Statistic Reliability Pt% R Pt% R2 Win% R Win% R2
5v5 Close Sh% 0.007 0.267 0.071 0.303 0.092
5v5 Sh% 0.015 0.267 0.071 0.298 0.089
5v5 DZFO% 0.430 -0.306 0.094 -0.291 0.085
Road MsS 0.017 0.227 0.052 0.200 0.040
Total BkS 0.060 -0.172 0.030 -0.182 0.033
Road BkS 0.009 -0.172 0.030 -0.180 0.032
Misconducts 0.083 -0.203 0.041 -0.179 0.032
Home BkS 0.223 -0.151 0.023 -0.161 0.026
Home TkA 0.545 -0.154 0.024 -0.155 0.024
Total MsS 0.059 0.176 0.031 0.149 0.022
Total TkA 0.335 -0.116 0.013 -0.124 0.015
PIM/G 0.339 -0.123 0.015 -0.100 0.010
Home MsS 0.172 0.118 0.014 0.094 0.009
Home GvA 0.645 -0.085 0.007 -0.092 0.008
# Bnch 0.000 -0.089 0.008 -0.090 0.008
B PIM 0.000 -0.089 0.008 -0.090 0.008
Total GvA 0.523 -0.068 0.005 -0.079 0.006
PIM 0.355 -0.078 0.006 -0.071 0.005
5v5 Close NZFO% 0.358 0.050 0.003 0.063 0.004
Majors 0.297 -0.077 0.006 -0.059 0.004
Match 0.048 0.033 0.001 0.035 0.001
Minors 0.516 -0.022 0.000 -0.026 0.001
5v5 NZFO% 0.438 0.016 0.000 0.017 0.000
Road TkA 0.010 0.039 0.002 0.016 0.000
Misc 0.083 0.016 0.000 0.013 0.000
Road Hits 0.031 0.015 0.000 0.003 0.000
Home Hits 0.284 0.028 0.001 -0.003 0.000
Road GvA 0.148 0.014 0.000 0.001 0.000
Total Hits 0.117 0.025 0.001 -0.001 0.000

You'll notice that team 5v5 Sh% is near the top of this list. It also has very low reliability. Then you'll see all of the penalty, hit, and RTSS stats. Virtually none of these matter to teams winning and losing. Teams win with an edge, or win without one. They also lose with an edge and lose without one. Being big and tough is NOT a cure all to a losing franchise... getting better at puck possession and spending more time in the other team's end is.

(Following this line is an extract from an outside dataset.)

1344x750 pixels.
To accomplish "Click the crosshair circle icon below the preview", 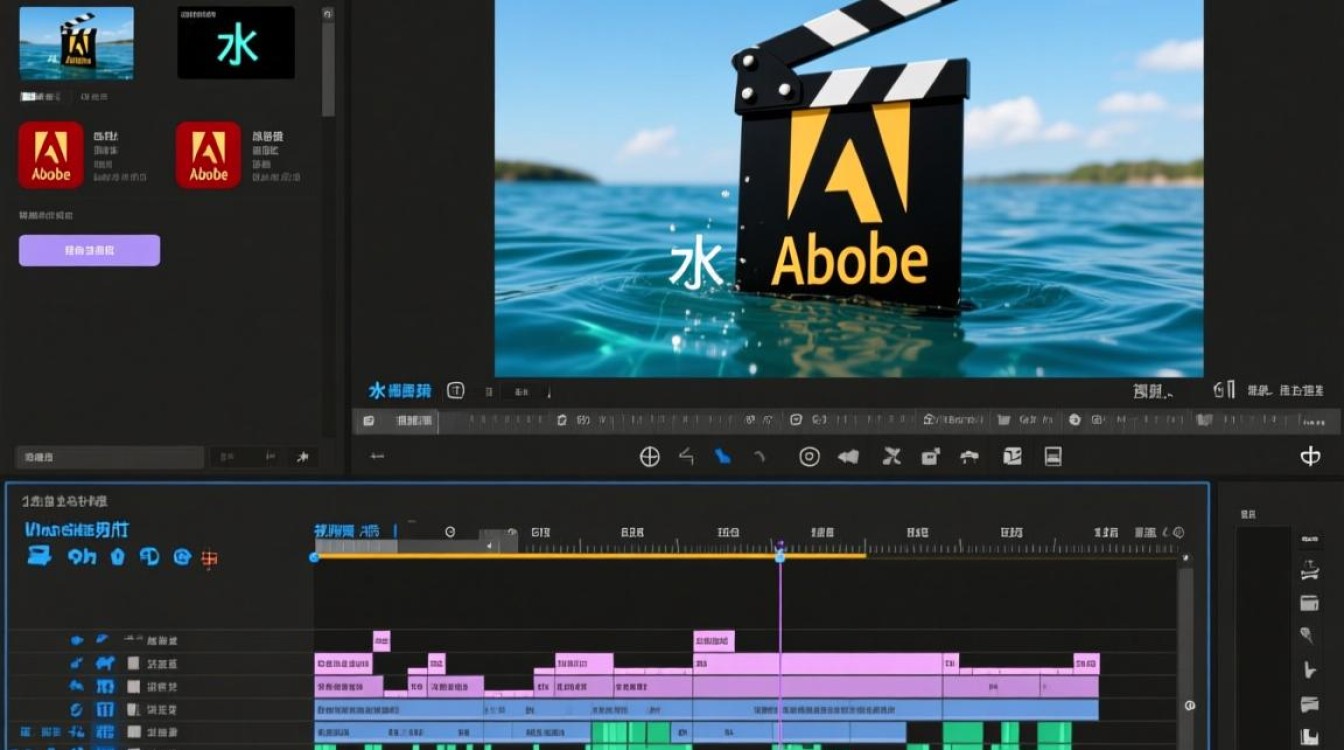I will pos(650,457).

You'll also see that 3 of the 4 lowest ranked stats are Road, Home and Total hits. None of them matter particularly... but it's interesting to see how reliable Home hits are while Road hits are virtually non-repeatable. Obviously this indicates serious bias by score keepers around the NHL. Similarly Home Giveaways and Road Giveaways diverge enormously in terms of their reliability year over year.

So what does this all mean? Well - it looks like the Leafs are fixated on building a team that does certain things reliably. They want to win Face Offs, and win Fights, and lead the league in hits and blocked shots. Bring that lunch pail along and get to work etc. Unfortunately none of those things are remotely likely to change their actual play in the over-all standings. The reason the Leafs won last year was leading the league in 5v5 Team Sh%, and having a vastly improved 5v5 Sv%. They led the NHL in PDO. But as we can see above, all of those stats are amazingly unreliable and thus not likely to repeat next year.

Unfortunately - when it comes to shot differential metrics - the Leafs were god awful last season, and finished close to the bottom of the rankings. They bought out one of their best possession players in Mikhail Grabovski and let another excellent piece walk in the form of Clarke MacArthur, but decided to keep a stellar Face Off man in Tyler Bozak (who incidentally looks horrible by any puck possession metric). They've replaced some of what they lost by overpaying David Clarkson - who does all that other stuff that doesn't really matter too. They also traded for Dave Bolland who may or may not be effective in terms of possession.

I don't personally see a huge improvement on the horizon for the club, and think a serious regression is due next year in many of the un-reliable statistics the Leafs excelled in this year. If it doesn't happen - then that's wonderful for Randy Carlyle and Dave Nonis, but in the longer term they need to improve their fundamentals if they hope to win consistently.